- Born: 1962 (age 63–64)
- Education: City of London School
- Occupation: Businessman
- Known for: CEO, William Pears Group
- Spouse: Debra Groves
- Children: 2
- Family: Trevor Pears (brother) Bernard Pears (grandfather)

= Mark Pears =

British businessman

Mark Andrew Pears (born 1962) is a British billionaire businessman, CEO of the privately held William Pears Group since 1984.

==Early life==
Mark Andrew Pears was born in 1962, the son of Clive Pears (died 1984) and Clarice Talisman Castle (1933–1999), and the grandson of Bernard Pears (born Bernard Schleicher). His mother, Clarice, was born in and grew up in Lochside Street, Shawlands, Glasgow, the daughter of Abraham Castle, a dealer in electrical and wireless appliances, and his wife Hannah.

He grew up in Hendon and was educated at the City of London School.

==Career==
The William Pears Group was founded in 1952, by his grandfather Bernard Pears (who changed his surname from Schleicher in 1939) and his father Clive Pears, and is run by Mark Pears with his younger brothers Trevor and David.

Mark Pears has run the company since his father died in 1984, when he was aged 21.
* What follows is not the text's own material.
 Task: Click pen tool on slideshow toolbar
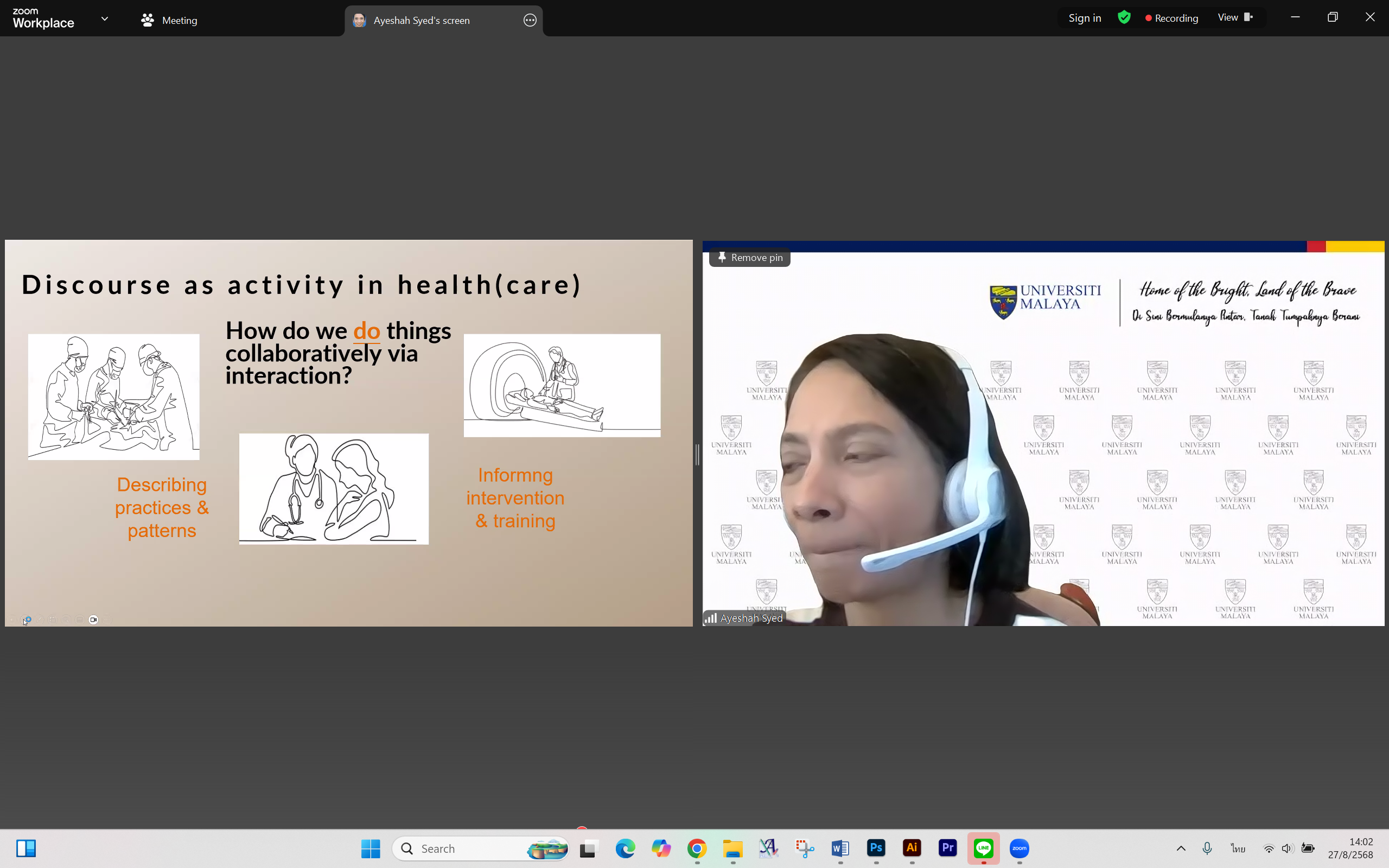point(40,620)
In 2014, he had a net worth of £2.1 billion.

==Philanthropy==
In 1992, he co-founded the Pears Foundation, together with his brothers. Pears is a trustee of the British Museum.

==Personal life==
In 1987, he married Debra Groves at the Western Marble Arch Synagogue. They live in Totteridge, London.

==Honours==
He was appointed CBE in the 2014 Queen's Birthday Honours, "For services to Business and to Charity".